AIM:
Carry over the records starting at the line that contains "Image resolution: width=1092" and ending at the end of the records, requests included, with 90 added to every coordinate in the answers.

Dataset records:
══════════════════════════════
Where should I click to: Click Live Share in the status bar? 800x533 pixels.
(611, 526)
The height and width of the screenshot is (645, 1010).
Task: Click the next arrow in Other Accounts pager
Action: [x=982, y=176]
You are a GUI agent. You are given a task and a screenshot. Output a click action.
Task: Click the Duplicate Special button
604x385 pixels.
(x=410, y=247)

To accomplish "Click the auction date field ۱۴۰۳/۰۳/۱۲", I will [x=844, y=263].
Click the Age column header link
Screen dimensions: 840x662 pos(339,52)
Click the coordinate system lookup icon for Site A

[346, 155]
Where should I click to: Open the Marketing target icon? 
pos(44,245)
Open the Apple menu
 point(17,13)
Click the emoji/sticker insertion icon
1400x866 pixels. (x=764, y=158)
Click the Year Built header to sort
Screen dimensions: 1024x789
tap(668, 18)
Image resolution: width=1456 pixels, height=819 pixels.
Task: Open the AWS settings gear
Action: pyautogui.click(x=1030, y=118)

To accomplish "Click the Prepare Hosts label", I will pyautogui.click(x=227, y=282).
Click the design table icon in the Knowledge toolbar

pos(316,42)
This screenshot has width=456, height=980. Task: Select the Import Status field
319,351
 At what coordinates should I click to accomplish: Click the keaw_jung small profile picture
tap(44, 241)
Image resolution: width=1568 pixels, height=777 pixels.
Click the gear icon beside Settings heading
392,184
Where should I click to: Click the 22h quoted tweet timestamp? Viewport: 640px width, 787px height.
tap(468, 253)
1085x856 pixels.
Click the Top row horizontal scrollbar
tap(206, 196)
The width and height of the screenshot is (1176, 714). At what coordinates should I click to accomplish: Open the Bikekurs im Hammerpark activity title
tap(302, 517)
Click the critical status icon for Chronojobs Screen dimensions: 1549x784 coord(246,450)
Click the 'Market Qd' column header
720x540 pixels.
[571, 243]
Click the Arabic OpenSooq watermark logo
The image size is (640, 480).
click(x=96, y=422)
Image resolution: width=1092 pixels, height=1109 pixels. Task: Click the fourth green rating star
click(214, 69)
══════════════════════════════
ANSWER FOR THE TASK:
Image resolution: width=1092 pixels, height=1109 pixels. Task: Click the fourth green rating star
click(304, 159)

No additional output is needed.